Items from a data source:
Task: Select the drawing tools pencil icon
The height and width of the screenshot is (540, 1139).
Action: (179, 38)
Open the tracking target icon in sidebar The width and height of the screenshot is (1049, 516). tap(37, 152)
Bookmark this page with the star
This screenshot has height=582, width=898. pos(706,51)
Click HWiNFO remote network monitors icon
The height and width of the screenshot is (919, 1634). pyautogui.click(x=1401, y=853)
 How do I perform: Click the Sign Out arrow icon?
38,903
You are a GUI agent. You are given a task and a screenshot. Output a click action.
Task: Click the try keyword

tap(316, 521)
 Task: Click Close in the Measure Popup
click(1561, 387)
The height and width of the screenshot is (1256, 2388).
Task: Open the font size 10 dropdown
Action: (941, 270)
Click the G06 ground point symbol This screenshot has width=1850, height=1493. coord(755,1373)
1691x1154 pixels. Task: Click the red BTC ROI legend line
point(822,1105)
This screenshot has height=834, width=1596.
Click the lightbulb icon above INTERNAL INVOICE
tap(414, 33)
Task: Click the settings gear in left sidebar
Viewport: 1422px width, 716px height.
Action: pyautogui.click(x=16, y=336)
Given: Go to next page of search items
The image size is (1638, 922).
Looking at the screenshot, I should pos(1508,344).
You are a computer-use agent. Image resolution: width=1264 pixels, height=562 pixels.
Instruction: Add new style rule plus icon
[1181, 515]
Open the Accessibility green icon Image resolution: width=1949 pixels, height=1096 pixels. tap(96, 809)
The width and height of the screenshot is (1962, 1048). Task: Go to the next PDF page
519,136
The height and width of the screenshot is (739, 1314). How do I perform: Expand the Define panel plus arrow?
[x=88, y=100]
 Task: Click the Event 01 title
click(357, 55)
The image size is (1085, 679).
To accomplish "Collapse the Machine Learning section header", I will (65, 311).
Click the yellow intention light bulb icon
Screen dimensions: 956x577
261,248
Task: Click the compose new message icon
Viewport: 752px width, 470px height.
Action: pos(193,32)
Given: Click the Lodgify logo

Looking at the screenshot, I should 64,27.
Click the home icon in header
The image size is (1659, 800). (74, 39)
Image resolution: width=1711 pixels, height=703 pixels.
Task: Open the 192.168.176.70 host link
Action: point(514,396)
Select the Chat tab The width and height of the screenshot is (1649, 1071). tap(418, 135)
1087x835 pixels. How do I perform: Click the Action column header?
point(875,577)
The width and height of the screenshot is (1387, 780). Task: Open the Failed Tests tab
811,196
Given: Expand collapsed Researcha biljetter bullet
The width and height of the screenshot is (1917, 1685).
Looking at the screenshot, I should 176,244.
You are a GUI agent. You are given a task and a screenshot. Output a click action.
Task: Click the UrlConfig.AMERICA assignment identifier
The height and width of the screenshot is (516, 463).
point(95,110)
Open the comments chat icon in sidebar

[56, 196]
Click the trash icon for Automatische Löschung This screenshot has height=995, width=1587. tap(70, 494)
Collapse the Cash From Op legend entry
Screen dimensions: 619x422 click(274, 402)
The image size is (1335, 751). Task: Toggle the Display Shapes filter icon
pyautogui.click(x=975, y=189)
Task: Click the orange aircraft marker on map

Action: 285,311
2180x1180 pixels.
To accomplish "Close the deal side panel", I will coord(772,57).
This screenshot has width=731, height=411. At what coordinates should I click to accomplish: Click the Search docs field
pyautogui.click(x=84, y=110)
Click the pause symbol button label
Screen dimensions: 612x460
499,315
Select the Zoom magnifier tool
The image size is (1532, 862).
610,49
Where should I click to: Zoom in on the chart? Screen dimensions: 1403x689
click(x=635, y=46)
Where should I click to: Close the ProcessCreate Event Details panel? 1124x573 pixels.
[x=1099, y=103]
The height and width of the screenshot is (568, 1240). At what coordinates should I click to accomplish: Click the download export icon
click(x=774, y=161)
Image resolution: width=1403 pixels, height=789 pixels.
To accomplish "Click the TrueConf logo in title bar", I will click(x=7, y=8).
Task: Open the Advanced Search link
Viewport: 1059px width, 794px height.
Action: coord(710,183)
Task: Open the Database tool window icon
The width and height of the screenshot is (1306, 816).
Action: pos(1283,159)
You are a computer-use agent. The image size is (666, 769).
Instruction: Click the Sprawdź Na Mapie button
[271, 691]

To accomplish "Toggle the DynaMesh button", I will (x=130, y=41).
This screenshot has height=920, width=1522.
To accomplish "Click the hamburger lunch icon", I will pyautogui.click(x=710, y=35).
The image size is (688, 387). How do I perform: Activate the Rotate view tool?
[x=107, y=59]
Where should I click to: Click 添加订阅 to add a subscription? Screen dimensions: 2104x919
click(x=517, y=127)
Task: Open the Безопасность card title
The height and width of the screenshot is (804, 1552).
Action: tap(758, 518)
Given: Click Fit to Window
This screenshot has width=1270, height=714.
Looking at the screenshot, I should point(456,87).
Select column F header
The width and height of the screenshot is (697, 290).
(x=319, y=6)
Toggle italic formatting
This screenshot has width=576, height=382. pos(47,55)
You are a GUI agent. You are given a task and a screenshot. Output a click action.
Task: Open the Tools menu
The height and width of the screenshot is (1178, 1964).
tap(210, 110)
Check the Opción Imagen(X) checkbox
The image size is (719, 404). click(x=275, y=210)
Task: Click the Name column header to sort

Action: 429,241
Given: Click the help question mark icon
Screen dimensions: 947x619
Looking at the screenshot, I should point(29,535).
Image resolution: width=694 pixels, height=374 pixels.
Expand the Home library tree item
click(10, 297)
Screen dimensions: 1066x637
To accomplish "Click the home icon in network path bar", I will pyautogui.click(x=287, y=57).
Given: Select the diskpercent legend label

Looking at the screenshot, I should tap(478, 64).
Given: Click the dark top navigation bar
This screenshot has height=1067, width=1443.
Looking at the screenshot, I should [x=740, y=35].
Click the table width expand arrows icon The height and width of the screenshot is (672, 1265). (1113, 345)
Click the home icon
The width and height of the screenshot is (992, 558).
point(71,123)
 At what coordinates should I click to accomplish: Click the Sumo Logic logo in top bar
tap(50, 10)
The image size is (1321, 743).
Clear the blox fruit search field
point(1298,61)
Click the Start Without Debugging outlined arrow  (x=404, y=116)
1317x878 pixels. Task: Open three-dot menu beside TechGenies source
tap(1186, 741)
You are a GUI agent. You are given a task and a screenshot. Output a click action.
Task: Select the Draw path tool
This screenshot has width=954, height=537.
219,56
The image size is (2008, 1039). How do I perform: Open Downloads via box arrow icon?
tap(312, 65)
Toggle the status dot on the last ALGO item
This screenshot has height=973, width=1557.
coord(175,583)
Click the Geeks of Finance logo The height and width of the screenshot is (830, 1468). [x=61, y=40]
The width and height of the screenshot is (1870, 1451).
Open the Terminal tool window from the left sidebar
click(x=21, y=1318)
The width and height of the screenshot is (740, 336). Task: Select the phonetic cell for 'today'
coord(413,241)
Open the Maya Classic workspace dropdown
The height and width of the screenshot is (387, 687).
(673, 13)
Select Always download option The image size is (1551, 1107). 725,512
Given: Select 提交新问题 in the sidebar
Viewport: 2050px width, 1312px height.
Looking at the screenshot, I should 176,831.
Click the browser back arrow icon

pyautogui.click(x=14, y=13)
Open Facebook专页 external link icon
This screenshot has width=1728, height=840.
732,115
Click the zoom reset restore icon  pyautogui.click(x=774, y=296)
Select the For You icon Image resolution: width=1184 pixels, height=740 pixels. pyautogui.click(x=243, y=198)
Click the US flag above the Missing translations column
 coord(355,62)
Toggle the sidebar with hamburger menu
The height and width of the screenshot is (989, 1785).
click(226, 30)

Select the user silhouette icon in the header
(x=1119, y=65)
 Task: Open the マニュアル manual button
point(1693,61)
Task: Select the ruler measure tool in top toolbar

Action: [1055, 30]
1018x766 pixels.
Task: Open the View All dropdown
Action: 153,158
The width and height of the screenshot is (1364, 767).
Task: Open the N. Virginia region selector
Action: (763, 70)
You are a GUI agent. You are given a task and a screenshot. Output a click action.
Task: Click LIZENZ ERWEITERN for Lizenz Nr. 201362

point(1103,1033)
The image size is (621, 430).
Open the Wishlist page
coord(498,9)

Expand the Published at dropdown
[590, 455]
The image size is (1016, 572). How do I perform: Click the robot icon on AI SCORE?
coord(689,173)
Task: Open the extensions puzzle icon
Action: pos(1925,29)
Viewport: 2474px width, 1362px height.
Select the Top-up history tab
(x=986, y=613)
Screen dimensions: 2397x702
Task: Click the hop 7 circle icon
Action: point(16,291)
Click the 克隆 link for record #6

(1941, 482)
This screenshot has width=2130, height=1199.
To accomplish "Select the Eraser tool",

→ TASK TO COMPLETE: Scan the data above and copy each line containing the word "hamburger".

→ ANSWER BELOW:
To accomplish "Click the hamburger lunch icon", I will pyautogui.click(x=710, y=35).
Toggle the sidebar with hamburger menu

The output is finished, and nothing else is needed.